Schweizer Bürokratie, wie sehr ich dich doch vermisse! Einfach, speditiv, verlässlich. Ein Beispiel: Wenn man eine neue Identitäskarte benötigt, schaut man (unangemeldet) bei der Einwohnerkontrolle vorbei. Formular ausfüllen, Foto beilegen, 70 Franken bezahlen, fertig. Zwei Wochen später hält man die nigelnagelneue ID in Händen.
Ganz anders in Kalifornien. Hier sucht man nicht das Gemeindebüro auf, sondern man geht zum DMV – die wohl meist verhasste Behörde des Landes. Niemand will hier hin, doch fast jeder muss. DMV steht für «Department of Motor Vehicles» – das entspricht dem Strassenverkehrsamt in der Schweiz. Als Ausländer kann man hier auch eine kalifornische Identitätskarte beantragen. Ein Ausweis, der bestätigt, dass man im Sonnenstaat wohnhaft ist.
Für mich war klar: Eine solche ID will ich unbedingt. Denn die Amis akzeptieren oft weder die Schweizer Identitätskarte noch unseren Führerausweis. Deshalb muss ich hier immer den Pass dabeihaben. Sei es beim Reisen, im Ausgang oder im Vergnügungspark.

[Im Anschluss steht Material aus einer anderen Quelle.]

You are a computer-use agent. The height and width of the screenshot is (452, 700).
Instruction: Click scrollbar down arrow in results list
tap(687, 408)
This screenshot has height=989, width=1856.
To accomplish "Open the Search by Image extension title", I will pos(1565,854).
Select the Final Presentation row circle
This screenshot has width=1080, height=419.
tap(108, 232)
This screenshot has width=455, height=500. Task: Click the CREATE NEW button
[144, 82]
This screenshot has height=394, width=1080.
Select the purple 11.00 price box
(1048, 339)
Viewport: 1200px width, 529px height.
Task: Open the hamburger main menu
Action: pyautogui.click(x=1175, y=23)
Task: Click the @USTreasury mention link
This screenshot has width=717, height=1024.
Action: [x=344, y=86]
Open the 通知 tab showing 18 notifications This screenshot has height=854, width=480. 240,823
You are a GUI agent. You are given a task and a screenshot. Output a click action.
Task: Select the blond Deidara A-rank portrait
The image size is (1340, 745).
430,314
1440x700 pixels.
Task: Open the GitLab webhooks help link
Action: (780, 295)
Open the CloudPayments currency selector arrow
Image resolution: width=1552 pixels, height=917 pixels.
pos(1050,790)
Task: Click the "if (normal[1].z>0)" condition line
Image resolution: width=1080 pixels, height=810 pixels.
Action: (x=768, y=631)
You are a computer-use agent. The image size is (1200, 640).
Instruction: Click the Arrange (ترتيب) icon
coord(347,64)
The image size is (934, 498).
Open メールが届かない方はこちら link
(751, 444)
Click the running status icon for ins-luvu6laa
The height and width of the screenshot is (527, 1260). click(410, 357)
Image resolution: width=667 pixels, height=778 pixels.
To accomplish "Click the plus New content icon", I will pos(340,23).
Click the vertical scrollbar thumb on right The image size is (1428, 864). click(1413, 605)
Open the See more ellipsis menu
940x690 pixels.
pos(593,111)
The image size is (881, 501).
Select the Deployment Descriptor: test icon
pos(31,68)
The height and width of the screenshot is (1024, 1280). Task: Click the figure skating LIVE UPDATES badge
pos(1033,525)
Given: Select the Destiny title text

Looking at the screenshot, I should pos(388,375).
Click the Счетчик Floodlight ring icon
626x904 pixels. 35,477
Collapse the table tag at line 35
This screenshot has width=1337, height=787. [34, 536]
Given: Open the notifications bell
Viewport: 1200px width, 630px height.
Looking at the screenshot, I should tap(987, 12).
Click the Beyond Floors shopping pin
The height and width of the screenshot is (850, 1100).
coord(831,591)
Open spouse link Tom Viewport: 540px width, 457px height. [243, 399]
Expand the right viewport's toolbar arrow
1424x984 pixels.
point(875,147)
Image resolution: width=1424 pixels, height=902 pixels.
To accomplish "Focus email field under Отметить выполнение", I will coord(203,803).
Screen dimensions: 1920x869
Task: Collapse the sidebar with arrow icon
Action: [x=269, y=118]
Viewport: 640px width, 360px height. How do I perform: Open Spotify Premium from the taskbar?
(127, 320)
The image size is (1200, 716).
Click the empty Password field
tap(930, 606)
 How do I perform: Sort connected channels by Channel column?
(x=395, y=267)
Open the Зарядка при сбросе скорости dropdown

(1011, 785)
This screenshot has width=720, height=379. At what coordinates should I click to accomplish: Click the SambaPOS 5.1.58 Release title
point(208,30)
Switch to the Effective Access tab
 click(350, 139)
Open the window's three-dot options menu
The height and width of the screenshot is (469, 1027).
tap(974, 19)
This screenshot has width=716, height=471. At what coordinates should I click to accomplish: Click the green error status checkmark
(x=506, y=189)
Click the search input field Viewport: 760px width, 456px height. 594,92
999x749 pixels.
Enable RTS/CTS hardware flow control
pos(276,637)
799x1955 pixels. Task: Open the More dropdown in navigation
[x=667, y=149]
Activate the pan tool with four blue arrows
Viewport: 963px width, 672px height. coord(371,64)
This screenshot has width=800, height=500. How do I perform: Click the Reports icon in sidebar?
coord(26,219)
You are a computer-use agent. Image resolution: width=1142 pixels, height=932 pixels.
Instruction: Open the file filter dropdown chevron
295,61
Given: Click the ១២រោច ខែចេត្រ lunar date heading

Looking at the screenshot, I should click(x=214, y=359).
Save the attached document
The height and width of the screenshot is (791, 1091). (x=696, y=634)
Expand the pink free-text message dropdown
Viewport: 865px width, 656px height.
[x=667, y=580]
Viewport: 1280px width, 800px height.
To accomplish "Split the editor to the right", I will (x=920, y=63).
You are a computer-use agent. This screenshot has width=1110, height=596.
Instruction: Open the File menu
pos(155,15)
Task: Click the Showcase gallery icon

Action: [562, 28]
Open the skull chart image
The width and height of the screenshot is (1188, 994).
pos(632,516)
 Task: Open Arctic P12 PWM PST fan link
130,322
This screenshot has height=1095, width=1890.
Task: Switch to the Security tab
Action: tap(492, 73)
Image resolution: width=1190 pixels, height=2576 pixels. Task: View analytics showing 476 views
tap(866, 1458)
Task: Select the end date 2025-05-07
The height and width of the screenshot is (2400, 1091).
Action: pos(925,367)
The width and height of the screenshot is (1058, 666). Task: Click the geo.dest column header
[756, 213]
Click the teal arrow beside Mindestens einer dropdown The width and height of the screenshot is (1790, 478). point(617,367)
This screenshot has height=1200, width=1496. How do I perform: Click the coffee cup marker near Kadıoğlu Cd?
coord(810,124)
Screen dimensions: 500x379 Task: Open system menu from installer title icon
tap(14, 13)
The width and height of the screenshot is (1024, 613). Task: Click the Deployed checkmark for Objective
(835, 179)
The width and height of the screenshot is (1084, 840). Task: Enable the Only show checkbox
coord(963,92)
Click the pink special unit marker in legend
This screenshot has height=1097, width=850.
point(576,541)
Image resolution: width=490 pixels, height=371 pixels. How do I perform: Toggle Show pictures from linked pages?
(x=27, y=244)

Mein Problem: Ich verliere ständig wichtige Dinge. Hätte ich den Pass nicht mehr, wäre ich quasi in San Diego gefangen, von allen unterhaltenden Aktivitäten ausgeschlossen.
Also hab ich nach meiner Ankunft im Juni 2018, damals noch voller Zuversicht, das DMV aufgesucht. Doch nichts da! Ohne Termin läuft hier gar nichts. Die genervte Frau am Schalter war auf mein Drängen hin immerhin doch noch so freundlich und hat mir den nächstmöglichen Termin reserviert: 17. November 2018 – fünf Monate später!
Ein, zwei Monate, vielleicht aber auch fünf
Nachdem ich in San Francisco im August meinen Pass tatsächlich kurzzeitig verloren hatte – eine heldenhafte Person hat diesen bei der nächsten Polizeistelle abgegeben – wars im November endlich soweit. Vollgepackt mit allen ausgefüllten Formularen setzte ich mich in den Wartesaal. Geschlagene zweieinhalb Stunden nach meinem eigentlichen Termin wurde ich aufgerufen: Weitere Dokumente ausfüllen, erklären, weshalb ich hier bin, Foto machen, bezahlen. In zwei bis drei Wochen sollte ich die ID im Briefkasten haben – pünktlich aufs neue Jahr. Immerhin.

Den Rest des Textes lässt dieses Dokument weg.